Oyeron la explosión a altas horas de la madrugada, pero no sabían a qué se debía o dónde había sido. Al despertarlos el estruendo, salieron corriendo de sus habitaciones y se encontraron en el pasillo. Ruth le reconoció a Saint James -con una risa avergonzada- que con la confusión del primer momento había pensado que el regreso de Adrián a Le Reposoir estaba directamente relacionado con aquel terrible ruido. Por intuición, supo que alguien había detonado una bomba en algún lugar, y relacionó este hecho con el deseo solícito de Adrián de que se comiera la cena que había visto que removía en la cocina la noche anterior. Pensó que quería que durmiera y que había añadido un poquito de algo en su comida para ayudarla a coger el sueño. Así que cuando la explosión hizo vibrar las ventanas de su cuarto y retumbó en toda la casa, no esperaba encontrar a su sobrino tropezándose en el pasillo en pijama y gritando algo sobre un accidente de avión, un escape de gas, terroristas árabes y el IRA.
Reconoció que pensaba que Adrián quería ocasionar daños a la finca. Si no podía heredarla, la destrozaría. Sin embargo, cambió de opinión cuando su sobrino se hizo cargo de los acontecimientos que se produjeron después: la policía, las ambulancias, los bomberos. No sabía cómo se las habría arreglado sin él.
– Se lo habría confiado todo a Kevin Duffy -dijo Ruth Brouard-. Pero Adrián dijo que no. Dijo: “No es de la familia. No sabemos qué está pasando y, hasta que lo sepamos, nos ocuparemos de lo que haga falta nosotros mismos”. Así que eso hicimos.
– ¿Por qué mató a mi padre? -le preguntó Adrián Brouard a Saint James.
Aquello los llevaba al cuadro, porque hasta donde había podido determinar Saint James, el cuadro era el objetivo de China River.

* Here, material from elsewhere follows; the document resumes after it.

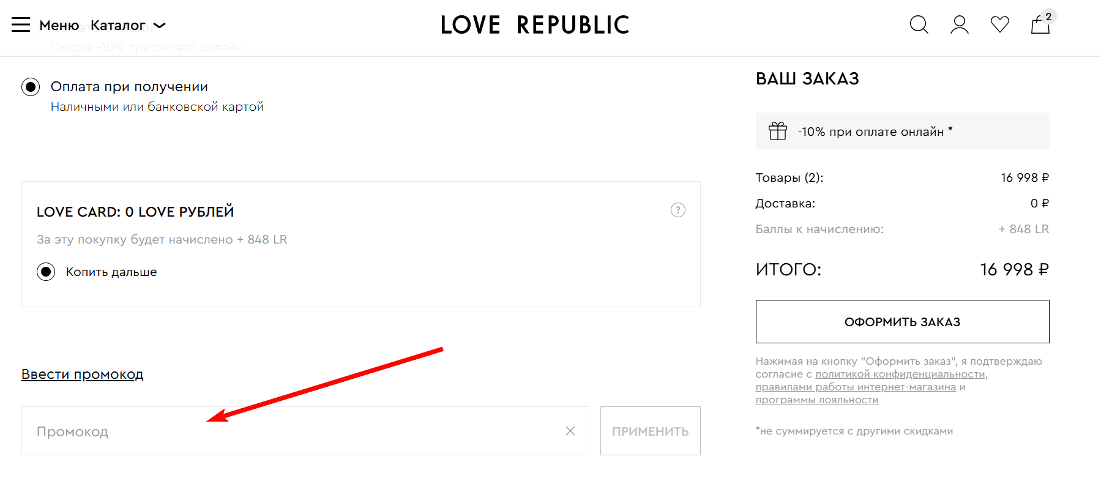Select the "Оплата при получении" payment option
Image resolution: width=1101 pixels, height=492 pixels.
pyautogui.click(x=30, y=87)
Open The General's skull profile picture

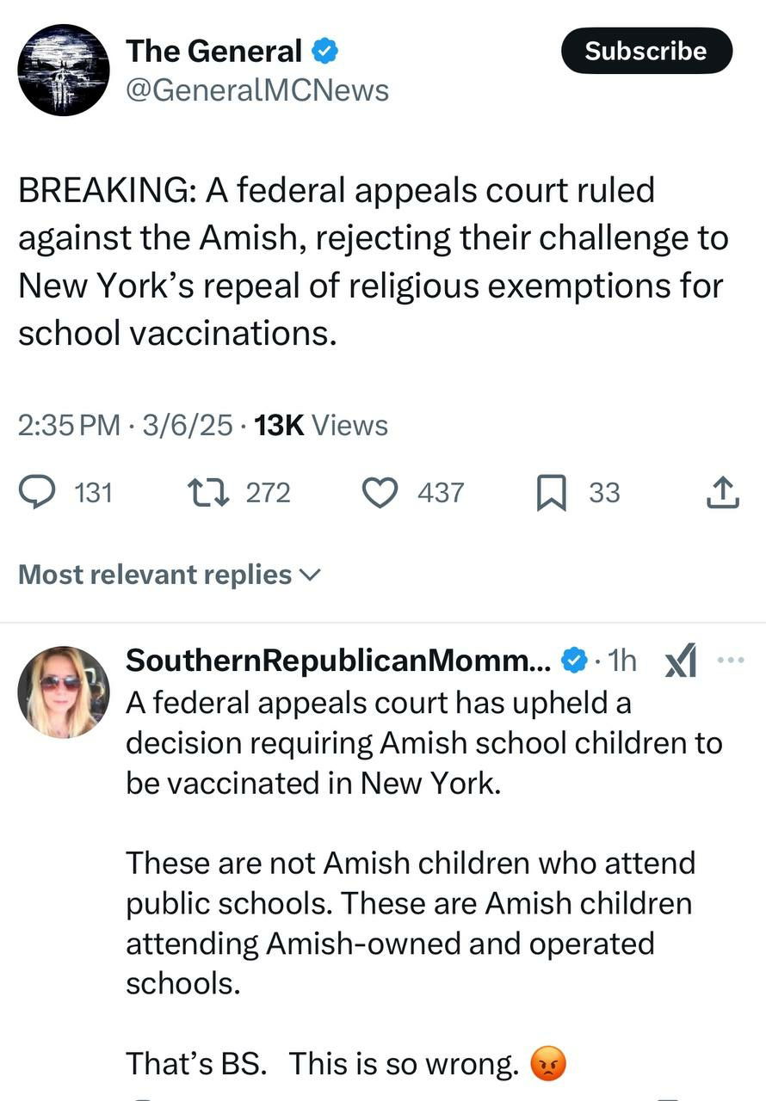point(64,71)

Pero allí, junto a los establos, no era lugar para hablar de un lienzo robado del siglo XVII, así que preguntó si podían regresar a la casa y mantener la conversación cerca de la señora hermosa con el libro y la pluma. Había que tomar decisiones acerca de ese cuadro.
La pintura estaba arriba, en la galería, una sala que ocupaba prácticamente toda el ala este de la casa. Estaba revestida con paneles de nogal y decorada con la colección de óleos modernos de Guy Brouard. La señora hermosa parecía fuera de lugar entre ellos, sin enmarcar sobre una mesa donde había una vitrina con figuritas.
– ¿Qué es? -preguntó Adrián, cruzando hacia la mesa. Encendió una lámpara, y el resplandor iluminó la cabellera que caía copiosamente sobre los hombros de santa Bárbara-. No es precisamente la clase de obra que coleccionaría papá.
– Es la señora con la que comíamos -contestó Ruth-. En París estuvo siempre colgada en el comedor cuando éramos pequeños.
Adrián la miró.
– ¿En París? -Su voz era sombría-. Pero después de París… ¿De dónde ha salido, entonces?
– Tu padre lo encontró. Creo que quería darme una sorpresa.
– ¿Lo encontró? ¿Dónde? ¿Cómo?
– Imagino que nunca lo sabré. El señor Saint James y yo… Pensamos que debió de contratar a alguien. Desapareció durante la guerra, pero nunca lo olvidó. Y tampoco a ellos: la familia. Sólo teníamos una fotografía de ellos (la foto del Seder, la que está en el estudio de tu padre), y este cuadro también sale en la fotografía. Así que no pudo olvidarlo, supongo. Y si no podía encontrarlos a ellos, algo imposible, naturalmente, al menos podía encontrar nuestro cuadro. Así que eso hizo. Lo tenía Paul Fielder. Él me lo dio. Creo que Guy debió de decirle que me lo diera si… Bueno, si le pasaba algo a él antes que a mí.